Integration of a Go service with systemd: readiness & liveness

Vincent Bernat

Unlike other programming languages, Go’s runtime doesn’t provide a way to reliably daemonize a service. A system daemon has to supply this functionality. Most distributions ship systemd which would fit the bill. A correct integration with systemd is quite straightforward. There are two interesting aspects: readiness & liveness.

As an example, we will daemonize this service whose goal is to answer requests with nifty 404 errors:

package main

import (
    "log"
    "net"
    "net/http"
)

func main() {
    l, err := net.Listen("tcp", ":8081")
    if err != nil {
        log.Panicf("cannot listen: %s", err)
    }
    http.Serve(l, nil)
}

You can build it with go build 404.go.

Here is the service file, 404.service:1

[Unit]
Description=404 micro-service

[Service]
Type=notify
ExecStart=/usr/bin/404
WatchdogSec=30s
Restart=on-failure

[Install]
WantedBy=multi-user.target

Readiness#

The classic way for a Unix daemon to signal its readiness is to daemonize. Technically, this is done by calling fork(2) twice (which also serves other intents). This is a very common task and the BSD systems, as well as some other C libraries, supply a daemon(3) function for this purpose. Services are expected to daemonize only when they are ready (after reading configuration files and setting up a listening socket, for example). Then, a system can reliably initialize its services with a simple linear script:

syslogd
unbound
ntpd -s

Each daemon can rely on the previous one being ready to do its work. The sequence of actions is the following:

  1. syslogd reads its configuration, activates /dev/log, daemonizes.
  2. unbound reads its configuration, listens on 127.0.0.1:53, daemonizes.
  3. ntpd reads its configuration, connects to NTP peers, waits for clock to be synchronized,2 daemonizes.

With systemd, we would use Type=fork in the service file. However, Go’s runtime does not support that. Instead, we use Type=notify. In this case, systemd expects the daemon to signal its readiness with a message to a Unix socket. go-systemd package handles the details for us:

package main

import (
    "log"
    "net"
    "net/http"

    "github.com/coreos/go-systemd/daemon"
)

func main() {
    l, err := net.Listen("tcp", ":8081")
    if err != nil {
        log.Panicf("cannot listen: %s", err)
    }
    daemon.SdNotify(false, daemon.SdNotifyReady) // ❶
    http.Serve(l, nil)                           // ❷
}

It’s important to place the notification after net.Listen() (in ❶): if the notification was sent earlier, a client would get “connection refused” when trying to use the service. When a daemon listens to a socket, connections are queued by the kernel until the daemon is able to accept them (in ❷).

DATA SHOWN:
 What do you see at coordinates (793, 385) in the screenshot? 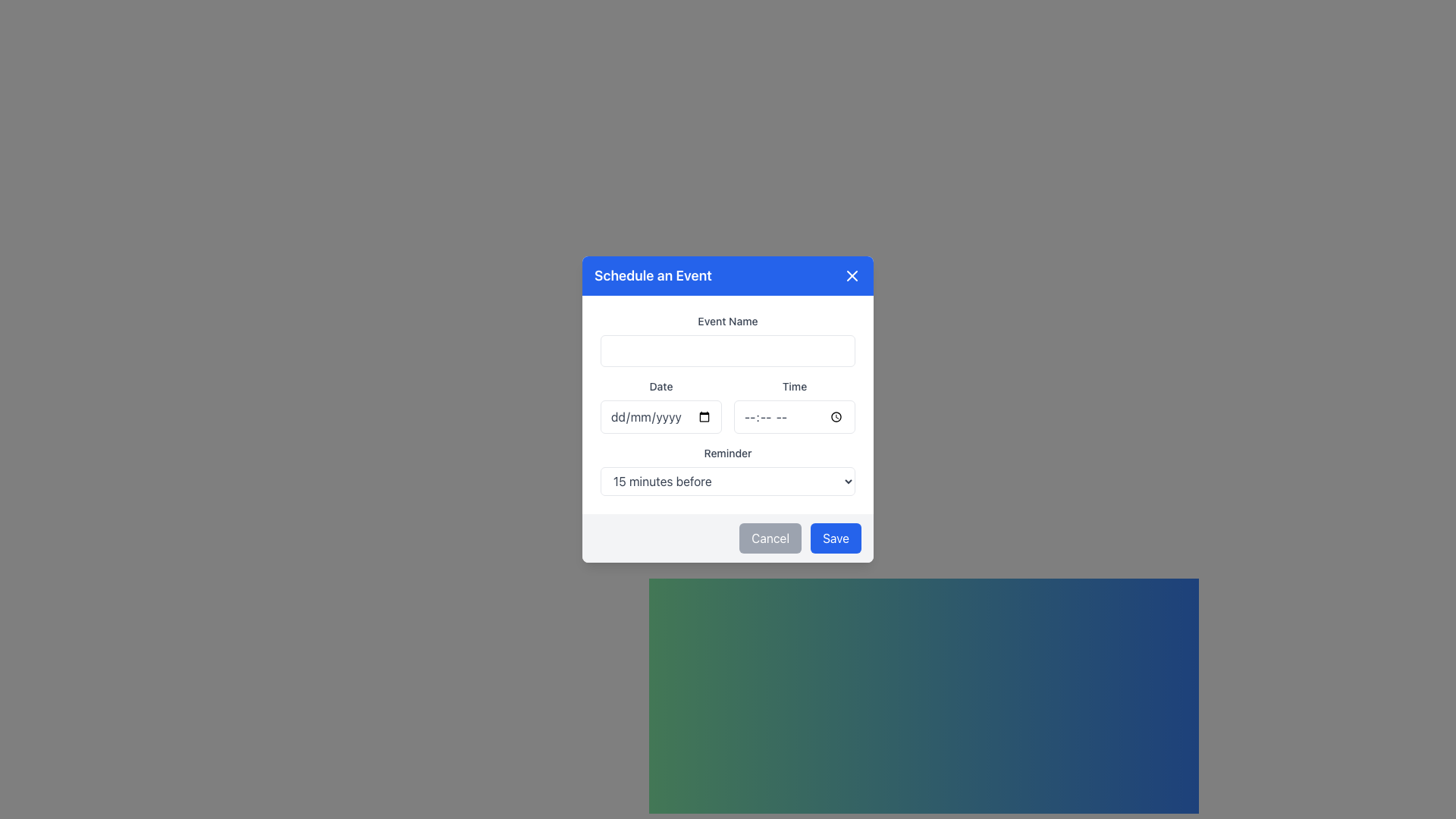
I see `the 'Time' text label displayed in small, bold, medium gray font, which is located next to the time input field in the structured form layout` at bounding box center [793, 385].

WHAT TO WORK ON:
[A] Say whether each statement below agrees with the article on integrating a Go service with systemd, answering yes or no and quoting the deciding words.
(i) Go's runtime provides a reliable way to daemonize a service.
(ii) The service uses Type=notify instead of Type=fork.
(iii) The readiness notification should be sent before net.Listen() is called.
[B] In the article on integrating a Go service with systemd, what address does unbound listen on before it daemonizes?

ANSWERS BELOW:
[A]
(i) No: "Go’s runtime doesn’t provide a way to reliably daemonize a service."
(ii) Yes: "Instead, we use Type=notify."
(iii) No: "It’s important to place the notification after net.Listen()"

[B] 127.0.0.1:53